Effect on infrastructure
Rep. Brett Hulsey (D-Madison) expressed concerns about enforcement.
"The DNR said we need 10 more people to regulate the mining industry, [but] they got two," Hulsey said. He asked Tiffany if he would support hiring more DNR regulators.
"I do not believe it takes another eight people to regulate the industry appropriately," Tiffany said.
The DNR did not send a representative to the hearing.
Hulsey also noted the wear and tear on Wisconsin road from sand trucks. Each weighs about 80 tons and thousands of them travel on Wisconsin roads and bridges daily.
Hulsey said he was concerned about the 1,100 deficient bridges in Wisconsin that need repair and upgrading. "My own plan puts a $1 per ton fee on sand to help address this problem. I think we need to have mitigation going the other way," he said.
Hulsey said Tuesday he has submitted draft legislation he calls the "Responsible Mining Bill" (LRB 3265/2), which proposes a $1 per ton fee on sand mined in Wisconsin. These revenues would be used to pay for eight more DNR regulators and would be distributed to the municipalities to make the necessary repairs on the bridges.
Ohnstad said he was concerned that the bill was very complex and was being rushed through at the end of a legislative session without a legislative memo.
"This is a simple bill, a grandfathering bill," Tiffany countered.
Sen. Kathleen Vinehout (D-Alma) disagreed.
"The proponents of this bill argue that this bill merely grandfathers existing mines. This language is very misleading. Make no mistake. Most of these mines are not grandfathers.

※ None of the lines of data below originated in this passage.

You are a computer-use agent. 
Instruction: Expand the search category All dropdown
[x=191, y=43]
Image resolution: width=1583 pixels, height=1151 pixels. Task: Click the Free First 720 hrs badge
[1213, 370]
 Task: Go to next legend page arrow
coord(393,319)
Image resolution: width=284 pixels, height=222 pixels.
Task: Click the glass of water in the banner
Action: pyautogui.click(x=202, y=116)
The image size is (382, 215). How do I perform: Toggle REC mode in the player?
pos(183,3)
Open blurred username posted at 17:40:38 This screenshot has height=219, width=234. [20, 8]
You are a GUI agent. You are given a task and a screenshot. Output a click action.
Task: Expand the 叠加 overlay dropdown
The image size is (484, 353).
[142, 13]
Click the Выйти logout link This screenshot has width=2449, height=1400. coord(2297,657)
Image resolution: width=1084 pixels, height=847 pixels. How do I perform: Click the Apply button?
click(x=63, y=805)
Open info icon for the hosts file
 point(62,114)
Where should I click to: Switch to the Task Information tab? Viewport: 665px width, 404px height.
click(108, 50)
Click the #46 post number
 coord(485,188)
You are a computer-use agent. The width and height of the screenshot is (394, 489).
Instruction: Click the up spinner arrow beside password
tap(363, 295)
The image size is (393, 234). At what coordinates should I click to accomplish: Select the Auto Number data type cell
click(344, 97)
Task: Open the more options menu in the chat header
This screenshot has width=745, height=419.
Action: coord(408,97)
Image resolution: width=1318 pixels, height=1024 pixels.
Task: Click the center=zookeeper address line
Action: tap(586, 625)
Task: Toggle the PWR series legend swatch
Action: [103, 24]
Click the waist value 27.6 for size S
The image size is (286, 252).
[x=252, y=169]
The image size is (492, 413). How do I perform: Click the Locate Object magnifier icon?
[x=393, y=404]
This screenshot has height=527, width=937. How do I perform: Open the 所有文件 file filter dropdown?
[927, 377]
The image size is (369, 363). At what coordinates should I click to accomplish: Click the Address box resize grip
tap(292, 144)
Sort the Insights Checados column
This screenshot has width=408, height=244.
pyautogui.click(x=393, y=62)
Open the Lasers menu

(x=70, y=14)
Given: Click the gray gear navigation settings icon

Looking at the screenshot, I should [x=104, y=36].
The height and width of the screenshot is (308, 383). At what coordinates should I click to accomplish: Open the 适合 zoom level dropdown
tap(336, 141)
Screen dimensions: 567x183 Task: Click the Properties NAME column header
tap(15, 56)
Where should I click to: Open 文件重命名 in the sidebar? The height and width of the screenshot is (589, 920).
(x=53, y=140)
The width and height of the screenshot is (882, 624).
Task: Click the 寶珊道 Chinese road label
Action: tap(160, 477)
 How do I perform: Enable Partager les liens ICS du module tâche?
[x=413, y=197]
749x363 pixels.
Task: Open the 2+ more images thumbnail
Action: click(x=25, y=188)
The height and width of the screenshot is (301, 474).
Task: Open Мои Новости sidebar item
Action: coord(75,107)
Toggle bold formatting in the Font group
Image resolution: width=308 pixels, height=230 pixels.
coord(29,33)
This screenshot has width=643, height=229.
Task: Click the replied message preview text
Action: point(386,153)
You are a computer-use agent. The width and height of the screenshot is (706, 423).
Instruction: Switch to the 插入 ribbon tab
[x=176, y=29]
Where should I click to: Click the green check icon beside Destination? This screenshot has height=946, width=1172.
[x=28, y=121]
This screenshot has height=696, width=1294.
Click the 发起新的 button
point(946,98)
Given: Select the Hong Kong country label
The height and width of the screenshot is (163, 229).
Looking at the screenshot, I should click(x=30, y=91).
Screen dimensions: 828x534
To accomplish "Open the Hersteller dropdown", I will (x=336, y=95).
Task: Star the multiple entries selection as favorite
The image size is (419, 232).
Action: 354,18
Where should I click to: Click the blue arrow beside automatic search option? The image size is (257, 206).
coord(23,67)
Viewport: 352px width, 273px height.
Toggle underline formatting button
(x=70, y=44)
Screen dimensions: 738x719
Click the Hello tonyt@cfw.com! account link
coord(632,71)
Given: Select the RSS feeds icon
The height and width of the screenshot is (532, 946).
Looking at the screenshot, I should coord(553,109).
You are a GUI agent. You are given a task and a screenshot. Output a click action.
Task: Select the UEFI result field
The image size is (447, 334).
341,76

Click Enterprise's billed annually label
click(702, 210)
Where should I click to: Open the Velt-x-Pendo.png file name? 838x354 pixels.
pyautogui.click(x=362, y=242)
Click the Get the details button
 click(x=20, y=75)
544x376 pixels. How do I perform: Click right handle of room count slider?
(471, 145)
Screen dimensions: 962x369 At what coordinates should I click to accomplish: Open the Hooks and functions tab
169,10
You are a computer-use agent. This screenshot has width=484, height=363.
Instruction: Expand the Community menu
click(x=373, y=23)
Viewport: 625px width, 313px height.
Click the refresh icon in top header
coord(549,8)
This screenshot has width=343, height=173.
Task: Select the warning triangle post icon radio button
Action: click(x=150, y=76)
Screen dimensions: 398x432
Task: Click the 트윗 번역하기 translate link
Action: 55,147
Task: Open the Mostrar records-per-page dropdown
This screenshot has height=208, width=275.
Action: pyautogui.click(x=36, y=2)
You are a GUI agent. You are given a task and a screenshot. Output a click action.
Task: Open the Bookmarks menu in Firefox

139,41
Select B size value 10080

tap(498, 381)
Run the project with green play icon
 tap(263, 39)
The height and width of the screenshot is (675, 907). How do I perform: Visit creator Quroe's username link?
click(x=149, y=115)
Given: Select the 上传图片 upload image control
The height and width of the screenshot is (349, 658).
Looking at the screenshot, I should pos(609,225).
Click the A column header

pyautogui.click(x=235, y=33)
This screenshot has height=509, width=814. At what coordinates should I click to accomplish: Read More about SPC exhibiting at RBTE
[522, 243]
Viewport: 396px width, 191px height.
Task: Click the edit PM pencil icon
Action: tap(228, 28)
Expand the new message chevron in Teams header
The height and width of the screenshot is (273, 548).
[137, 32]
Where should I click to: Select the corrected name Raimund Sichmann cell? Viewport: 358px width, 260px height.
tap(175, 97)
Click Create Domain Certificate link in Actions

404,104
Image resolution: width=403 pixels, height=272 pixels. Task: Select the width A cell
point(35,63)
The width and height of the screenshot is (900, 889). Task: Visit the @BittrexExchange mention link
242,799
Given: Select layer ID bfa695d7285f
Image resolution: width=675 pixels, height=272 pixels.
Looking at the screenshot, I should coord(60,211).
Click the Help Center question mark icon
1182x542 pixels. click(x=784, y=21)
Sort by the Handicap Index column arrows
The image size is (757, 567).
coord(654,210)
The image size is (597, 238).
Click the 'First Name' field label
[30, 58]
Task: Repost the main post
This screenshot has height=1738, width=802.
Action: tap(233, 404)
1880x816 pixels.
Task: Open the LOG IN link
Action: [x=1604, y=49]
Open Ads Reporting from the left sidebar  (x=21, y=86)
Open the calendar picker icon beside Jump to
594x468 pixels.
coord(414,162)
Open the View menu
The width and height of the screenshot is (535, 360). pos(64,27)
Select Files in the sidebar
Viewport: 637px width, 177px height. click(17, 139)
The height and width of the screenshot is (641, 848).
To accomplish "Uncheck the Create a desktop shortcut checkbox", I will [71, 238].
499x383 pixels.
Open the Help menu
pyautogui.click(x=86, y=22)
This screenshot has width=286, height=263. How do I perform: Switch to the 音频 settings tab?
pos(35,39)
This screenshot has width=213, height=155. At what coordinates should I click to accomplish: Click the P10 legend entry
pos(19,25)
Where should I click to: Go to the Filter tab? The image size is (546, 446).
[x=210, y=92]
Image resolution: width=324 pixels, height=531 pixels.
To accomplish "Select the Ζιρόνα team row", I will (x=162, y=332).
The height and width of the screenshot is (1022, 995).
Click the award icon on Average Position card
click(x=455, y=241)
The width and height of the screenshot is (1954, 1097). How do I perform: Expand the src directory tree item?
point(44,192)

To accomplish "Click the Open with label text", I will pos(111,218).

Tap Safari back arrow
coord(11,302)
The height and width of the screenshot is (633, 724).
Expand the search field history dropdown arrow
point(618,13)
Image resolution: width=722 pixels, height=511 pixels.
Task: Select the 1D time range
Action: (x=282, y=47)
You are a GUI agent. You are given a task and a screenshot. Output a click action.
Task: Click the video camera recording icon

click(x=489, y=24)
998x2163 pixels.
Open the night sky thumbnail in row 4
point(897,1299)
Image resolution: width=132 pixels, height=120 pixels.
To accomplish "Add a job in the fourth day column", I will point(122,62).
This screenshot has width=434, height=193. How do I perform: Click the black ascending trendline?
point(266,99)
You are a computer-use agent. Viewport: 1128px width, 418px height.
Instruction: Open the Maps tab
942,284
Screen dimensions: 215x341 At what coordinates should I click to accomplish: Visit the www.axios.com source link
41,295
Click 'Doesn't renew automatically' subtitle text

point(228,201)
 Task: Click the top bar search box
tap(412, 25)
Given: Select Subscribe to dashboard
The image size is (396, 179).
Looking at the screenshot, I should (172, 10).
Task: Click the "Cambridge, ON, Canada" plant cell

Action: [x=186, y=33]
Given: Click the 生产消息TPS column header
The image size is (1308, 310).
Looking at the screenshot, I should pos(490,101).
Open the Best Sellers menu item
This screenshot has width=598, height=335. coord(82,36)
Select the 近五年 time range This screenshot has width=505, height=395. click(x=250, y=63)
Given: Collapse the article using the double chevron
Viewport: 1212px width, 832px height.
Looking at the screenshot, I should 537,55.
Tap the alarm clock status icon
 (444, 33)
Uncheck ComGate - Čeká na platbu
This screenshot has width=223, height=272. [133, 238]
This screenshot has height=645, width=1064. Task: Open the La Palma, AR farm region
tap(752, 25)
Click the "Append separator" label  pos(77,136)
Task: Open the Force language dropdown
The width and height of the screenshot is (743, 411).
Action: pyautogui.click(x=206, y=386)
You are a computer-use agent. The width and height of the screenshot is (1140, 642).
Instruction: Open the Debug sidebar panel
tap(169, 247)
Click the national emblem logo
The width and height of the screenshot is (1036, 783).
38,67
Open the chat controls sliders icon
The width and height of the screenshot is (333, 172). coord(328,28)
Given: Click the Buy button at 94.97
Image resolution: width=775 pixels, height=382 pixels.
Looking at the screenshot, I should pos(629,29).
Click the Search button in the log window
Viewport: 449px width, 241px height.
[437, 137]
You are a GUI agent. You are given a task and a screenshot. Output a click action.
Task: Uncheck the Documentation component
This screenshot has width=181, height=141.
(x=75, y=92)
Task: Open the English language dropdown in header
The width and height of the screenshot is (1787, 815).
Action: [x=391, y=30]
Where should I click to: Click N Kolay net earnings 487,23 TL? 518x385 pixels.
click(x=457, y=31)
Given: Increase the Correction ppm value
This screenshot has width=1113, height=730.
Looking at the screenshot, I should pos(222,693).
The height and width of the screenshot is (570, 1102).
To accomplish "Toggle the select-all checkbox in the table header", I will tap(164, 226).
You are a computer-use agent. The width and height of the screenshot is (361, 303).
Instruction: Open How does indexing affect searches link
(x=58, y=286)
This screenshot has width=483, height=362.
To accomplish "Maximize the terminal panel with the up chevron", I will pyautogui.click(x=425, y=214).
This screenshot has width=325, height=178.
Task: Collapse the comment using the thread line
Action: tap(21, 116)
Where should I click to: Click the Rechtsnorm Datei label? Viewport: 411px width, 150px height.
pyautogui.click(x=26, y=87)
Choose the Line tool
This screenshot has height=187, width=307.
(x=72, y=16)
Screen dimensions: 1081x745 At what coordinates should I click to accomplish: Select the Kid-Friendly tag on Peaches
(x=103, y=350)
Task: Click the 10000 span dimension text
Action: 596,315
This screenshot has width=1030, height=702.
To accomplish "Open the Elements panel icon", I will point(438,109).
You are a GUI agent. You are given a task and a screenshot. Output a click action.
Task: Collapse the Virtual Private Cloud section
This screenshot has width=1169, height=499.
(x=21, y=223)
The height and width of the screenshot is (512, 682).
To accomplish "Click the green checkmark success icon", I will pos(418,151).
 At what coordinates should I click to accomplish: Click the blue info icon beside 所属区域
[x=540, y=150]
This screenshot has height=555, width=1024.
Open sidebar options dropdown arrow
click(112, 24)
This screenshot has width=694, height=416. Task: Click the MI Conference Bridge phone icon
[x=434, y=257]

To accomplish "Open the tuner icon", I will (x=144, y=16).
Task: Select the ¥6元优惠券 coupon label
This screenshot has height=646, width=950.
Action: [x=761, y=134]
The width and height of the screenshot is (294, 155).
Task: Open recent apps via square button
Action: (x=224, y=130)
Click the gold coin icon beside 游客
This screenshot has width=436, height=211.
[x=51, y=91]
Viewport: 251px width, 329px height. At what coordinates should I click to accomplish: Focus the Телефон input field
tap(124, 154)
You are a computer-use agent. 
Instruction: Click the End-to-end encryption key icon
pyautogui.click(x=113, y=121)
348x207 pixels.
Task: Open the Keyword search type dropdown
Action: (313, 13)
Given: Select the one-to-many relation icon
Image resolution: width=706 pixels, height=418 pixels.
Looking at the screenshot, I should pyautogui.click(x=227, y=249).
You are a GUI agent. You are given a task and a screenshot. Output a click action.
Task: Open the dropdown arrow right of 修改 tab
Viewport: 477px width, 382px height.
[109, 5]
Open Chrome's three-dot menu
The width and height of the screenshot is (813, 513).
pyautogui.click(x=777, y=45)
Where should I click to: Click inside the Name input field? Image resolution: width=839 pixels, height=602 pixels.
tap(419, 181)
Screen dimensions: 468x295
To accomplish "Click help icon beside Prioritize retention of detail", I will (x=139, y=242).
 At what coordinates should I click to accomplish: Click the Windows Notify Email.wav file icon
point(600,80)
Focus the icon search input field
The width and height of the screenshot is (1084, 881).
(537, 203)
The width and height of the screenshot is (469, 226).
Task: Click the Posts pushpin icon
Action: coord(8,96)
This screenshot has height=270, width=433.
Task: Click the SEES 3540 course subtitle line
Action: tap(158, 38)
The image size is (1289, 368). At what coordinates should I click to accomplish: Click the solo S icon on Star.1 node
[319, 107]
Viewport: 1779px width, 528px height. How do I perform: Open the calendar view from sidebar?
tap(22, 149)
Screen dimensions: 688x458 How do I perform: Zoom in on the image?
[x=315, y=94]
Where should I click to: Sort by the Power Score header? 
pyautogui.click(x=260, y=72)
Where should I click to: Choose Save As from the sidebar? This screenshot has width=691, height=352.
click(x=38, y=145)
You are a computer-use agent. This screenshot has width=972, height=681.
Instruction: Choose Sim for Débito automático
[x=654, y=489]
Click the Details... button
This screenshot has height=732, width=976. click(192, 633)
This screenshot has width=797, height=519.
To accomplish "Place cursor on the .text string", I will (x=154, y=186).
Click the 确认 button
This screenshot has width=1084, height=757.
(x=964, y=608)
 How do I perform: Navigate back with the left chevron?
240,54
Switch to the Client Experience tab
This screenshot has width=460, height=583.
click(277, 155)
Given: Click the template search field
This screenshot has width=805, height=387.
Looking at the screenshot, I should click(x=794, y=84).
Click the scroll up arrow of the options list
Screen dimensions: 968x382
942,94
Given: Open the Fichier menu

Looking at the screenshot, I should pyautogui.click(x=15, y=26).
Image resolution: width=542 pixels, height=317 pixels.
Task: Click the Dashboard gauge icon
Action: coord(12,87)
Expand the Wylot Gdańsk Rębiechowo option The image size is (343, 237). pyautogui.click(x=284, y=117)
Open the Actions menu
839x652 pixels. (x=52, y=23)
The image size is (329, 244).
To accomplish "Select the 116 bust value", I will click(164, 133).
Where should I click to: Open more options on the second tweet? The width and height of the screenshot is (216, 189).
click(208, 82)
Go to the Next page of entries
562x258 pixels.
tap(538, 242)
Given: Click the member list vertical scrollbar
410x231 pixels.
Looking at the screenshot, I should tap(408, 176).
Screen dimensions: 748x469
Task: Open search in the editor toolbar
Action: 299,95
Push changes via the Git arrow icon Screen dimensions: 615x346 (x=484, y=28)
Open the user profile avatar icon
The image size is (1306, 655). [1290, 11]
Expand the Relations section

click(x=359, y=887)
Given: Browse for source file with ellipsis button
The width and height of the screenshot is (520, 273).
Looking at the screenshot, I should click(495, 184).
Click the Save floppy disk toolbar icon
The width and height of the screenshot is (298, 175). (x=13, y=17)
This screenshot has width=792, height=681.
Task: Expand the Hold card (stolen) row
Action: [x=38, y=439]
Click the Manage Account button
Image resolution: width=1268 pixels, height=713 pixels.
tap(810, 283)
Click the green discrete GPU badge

In fact, most of these mines are toddlers. Like toddlers, they make mistakes." Vinehout said.
She said no long-term studies exist on this industry because it is so new. "I would suggest that the state use prudence and caution in proceeding," she said. She recommended that the state start collecting data.
'A very dangerous road'
Last week the Wisconsin Towns Association had told the sponsors of the bill that it would remain neutral on the revised bill, but changed course and testified against the bill Monday.
The organization opposed the legislation in part because the case law on which it is based applies to 40-acre parcels for gravel pit operations. These are much smaller in scale than industrial sand mining operations, which can be larger than 1,000 acres.
Rick Stadelman, executive director of the Wisconsin Town Association, noted that the industry was less than five years old. "The concern is there may be new issues that come up in the future, with all due respect to people who have said the state will take over, that local governments may feel they want to get in sooner," Stadelman said. "If we’re grandfathered in with whatever ordinance we have in place, we could not amend it, we would be limited to that standard forever.”"
Eric Bott of Wisconsin Manufacturers & Commerce testified in support of the bill. "This is an important piece of legislation," he said. "It quite simply gives businesses the guarantee that they're going to keep open and employ people beyond the next town board election. We've heard it mentioned twice today that the precautionary principle is the way to go. That is, you have to prove beyond any doubt whatsoever that a given activity will not do any harm before you can commence with that activity. That's a very dangerous road to go down."
Wisconsin has the largest reserves of frac sand in the country, and mining operations are booming across a wide swath of the state. The sand used in the hydraulic fracturing (fracking) industry. Fracking is a process used to extract natural gas and oil. Wisconsin supplies about two-thirds of the sand used in North America fracking operations.
According to the Wisconsin Democracy Campaign, from 2007 through 2102, campaign contributions to Wisconsin state office candidates and legislators totaled $757,894 from sand mining and natural gas companies, increasing by 2,100 % during those years. Contributions grew from $18,762 in 2007, when there were only five active frac sand mines in Wisconsin, to $413,642 in 2012. There are 170 sand mining and processing sites in the state today.